ARTICLE:
>>>

Reputation: 6479
I found the following code from a published paper. In this specific case, I'd say that the strategy works well as it's clear and there are relatively few variables. However, the code is "a bit" repetitive, and I wonder if there is a less repetitive way to do it, that would still conform to the dplyr
style and way of life.
A test case:
set.seed(42)
df <- data.frame(GR=sample(1:2, 100, replace=TRUE),
as.data.frame(replicate(20, rnorm(100))))
names(df)[-1] <- LETTERS[1:20]
Now table of grouped means using aggregate
:
aggregate(df[,-1], df[1],mean)
... and with dplyr
:
df %>% group_by(GR) %>% summarize(mean.A=mean(A),
mean.B=mean(B),
mean.C=mean(C),
mean.D=mean(D),
mean.E=mean(E),
# skipped 14 rows
mean.T=mean(T))
Is there a DRY way of doing this in dplyr
? I know that all programming tools in R are also available in dplyr
- so the question is not about HOW to do it .. rather, I'm looking for an idiomatic dplyr
way of doing this. I've seen similar but much longer examples in real life.
Upvotes: 2
Views: 1660
Reputation: 1983
How about this:
df %>%
group_by(GR) %>%
summarise_all(.funs = mean) %>%
setNames(paste("mean", colnames(.), sep = "."))
Upvotes: 2
Reputation: 887851
When there are multiple columns to summarise
, use either summarise_all
(if all the other columns needs to be summarised with a function except the grouping variable)
df %>%
group_by(GR) %>%
summarise_all(funs(mean = mean(., na.rm = TRUE)))
If we need to do this only on selected columns, then try with summarise_at
df %>%
group_by(GR) %>%
summarise_at(vars(A, B, C, D, E), funs(mean = mean(., na.rm = TRUE)))
Also, check for summarise_if
when we wanted to apply the function only on certain type
s of columns
Upvotes: 3

<<<

TASK 1: In the thread, which function is recommended for applying a summary only to selected columns?
TASK 2: List every function named in the thread whose name begins with "summarise_".
The data after this point is separate material, unrelated to the thread.

GIVEN DATA:
>>>

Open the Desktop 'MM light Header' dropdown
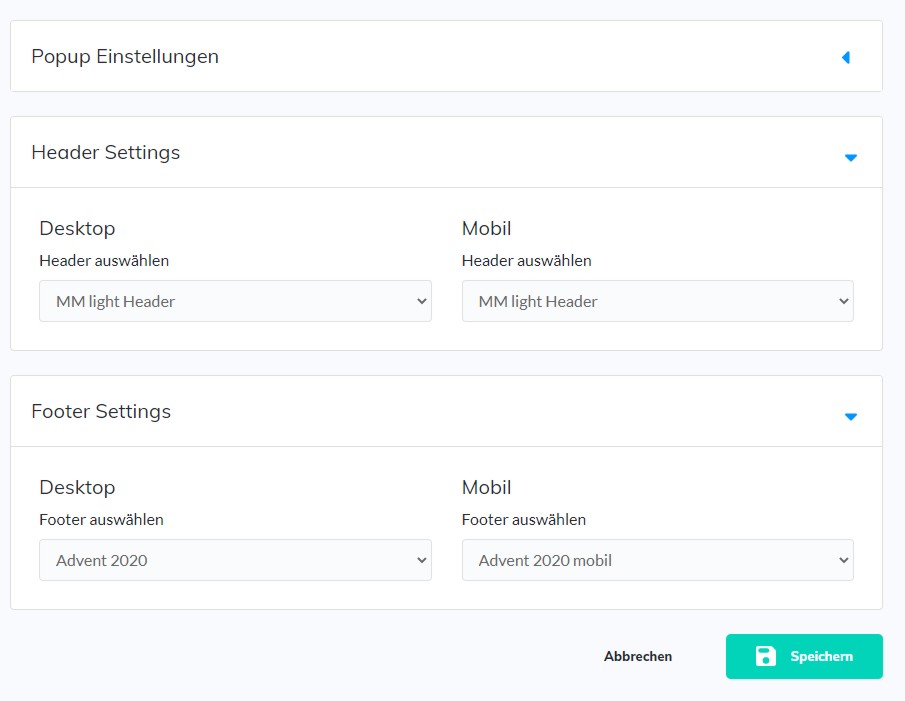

<<<

CORRECT OUTPUT 1: summarise_at

CORRECT OUTPUT 2: summarise_all, summarise_at, summarise_if